Dans le même code, on transforme les données d’entraînement et de test en ajoutant les nouvelles variables polynomiales générées par PolynomialFeatures.
Cette fois on on obient cette valeur en guise de coefficient de détermination:
R2: 0.9849248440404683
Cela signifie que le modèle explique près de 98,5% de la variance des données. Autrement dit, les prédictions sont très proches des valeurs réelles et l’ajustement est excellent. D'ailleurs, en regardant le graphique, on remarque que les points prédits reproduisent fidèlement la forme en parabole des données observées:
Verdict final
Là où la régression linéaire simple échouait (score négatif), l’extension polynomiale transforme le problème en un modèle adapté capable de suivre presque parfaitement la courbe réelle. En résumé, l’ajout des Polynomial Features rend le modèle pertinent et performant pour des données non linéaires.

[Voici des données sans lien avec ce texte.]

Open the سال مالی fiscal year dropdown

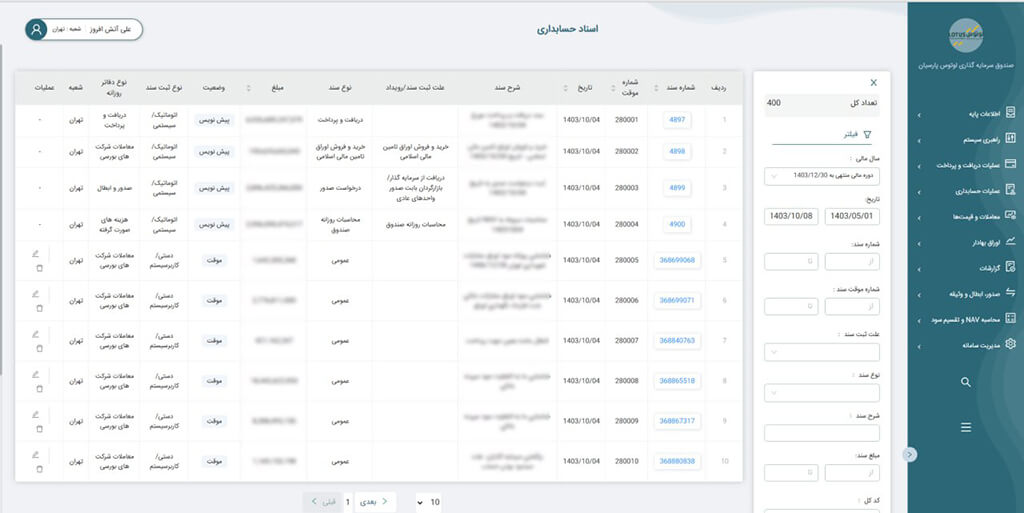coord(821,176)
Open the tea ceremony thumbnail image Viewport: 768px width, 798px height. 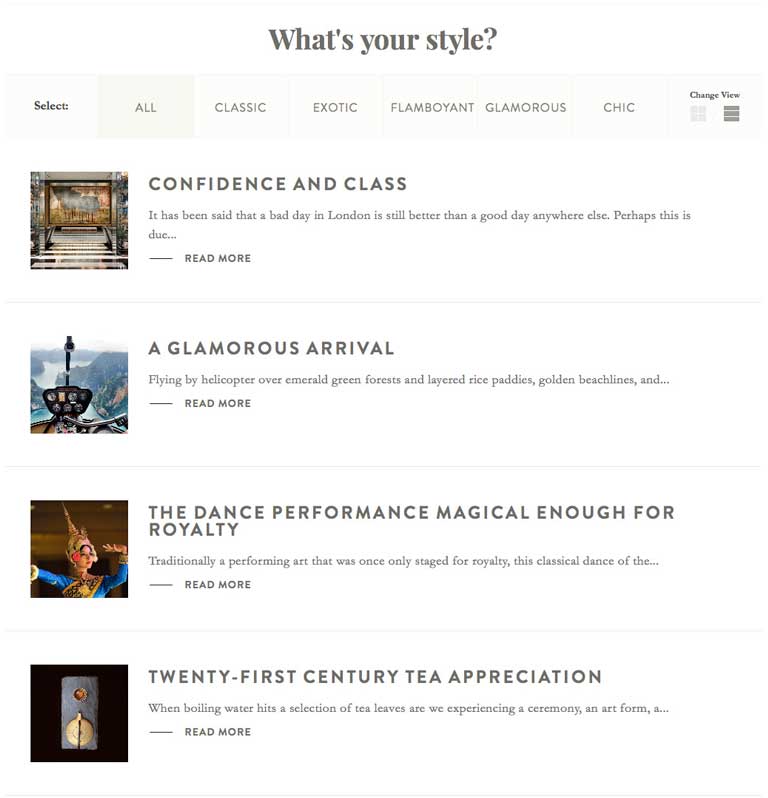pos(79,713)
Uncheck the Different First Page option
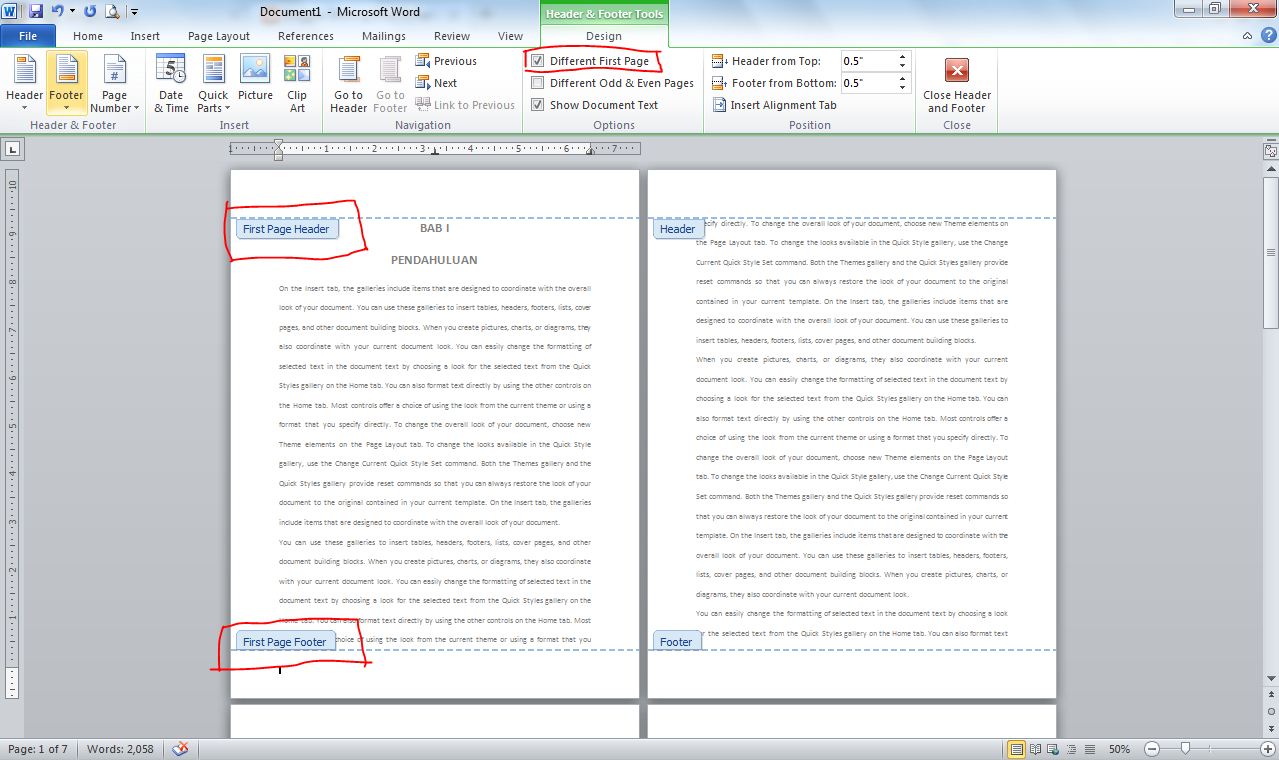The height and width of the screenshot is (760, 1279). [x=537, y=61]
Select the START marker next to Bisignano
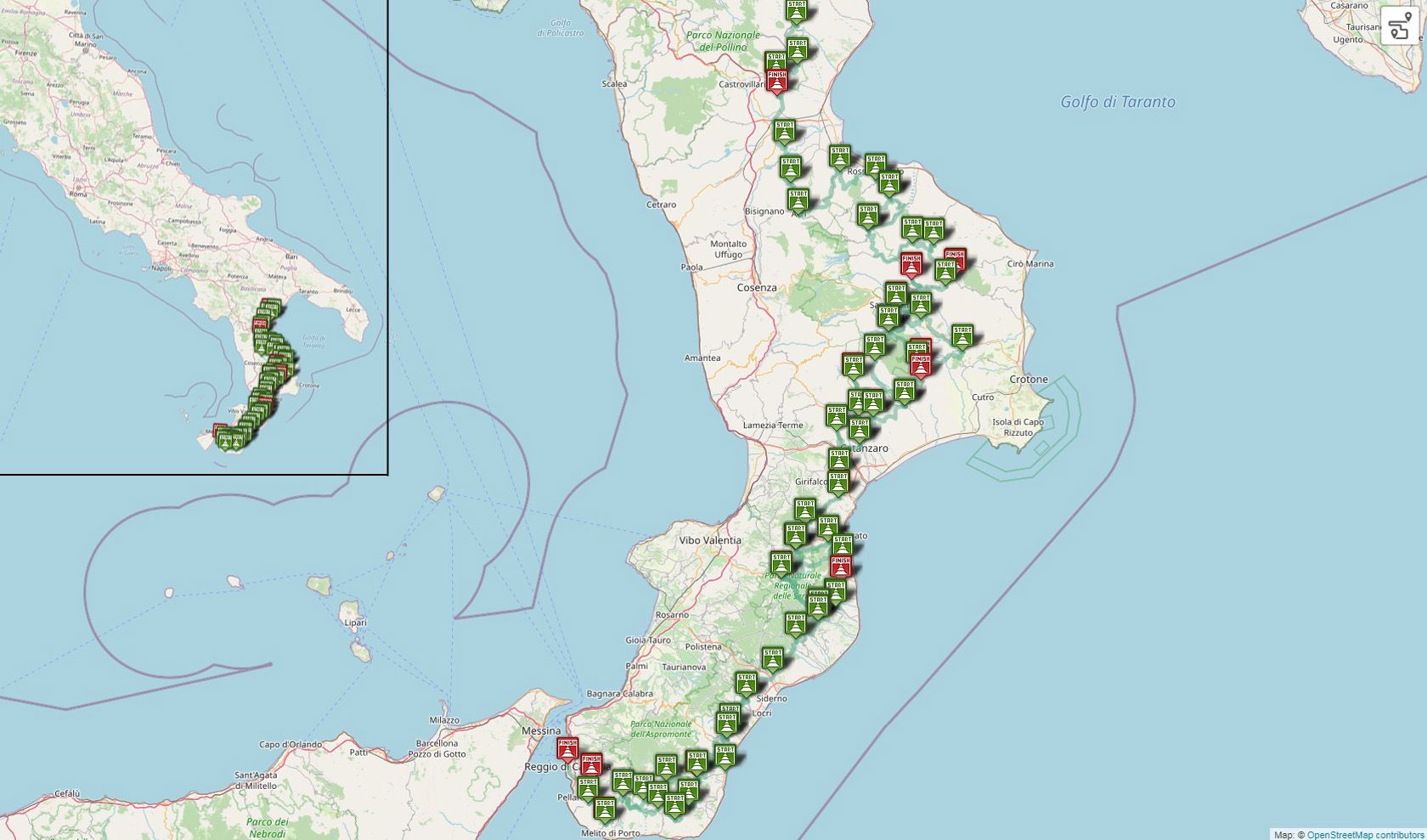The image size is (1427, 840). pyautogui.click(x=798, y=200)
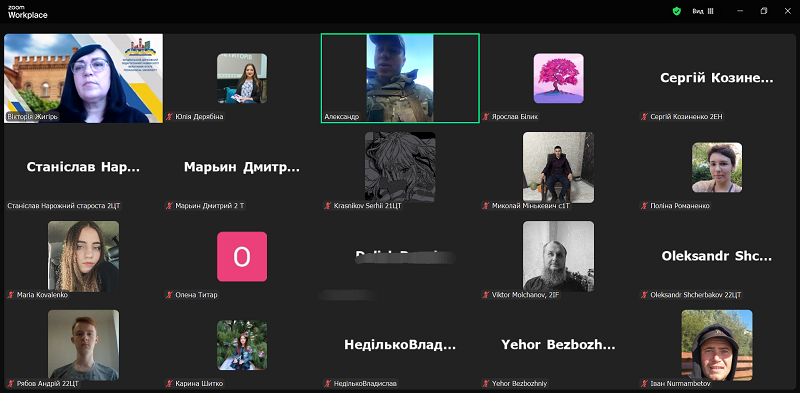Click Карина Шитко's profile picture

point(242,345)
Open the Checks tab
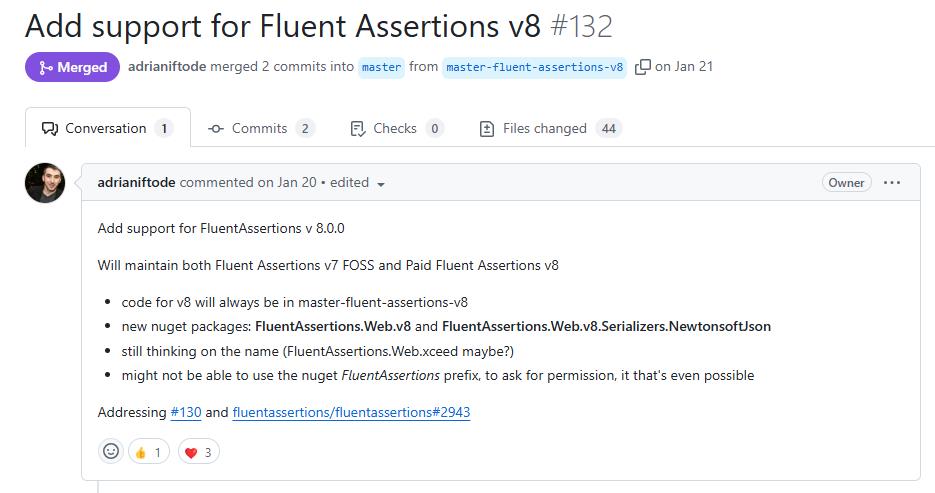Viewport: 935px width, 493px height. (x=396, y=128)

On peut préciser que le degré du polynôme dans PolynomialFeatures est choisi en fonction de la complexité des données. En effet, plus la relation entre les variables est non linéaire et riche en variations, plus il peut être nécessaire d’augmenter le degré pour capturer correctement cette structure, tandis qu’un degré trop élevé risque de sur‑ajuster le modèle (overfitting).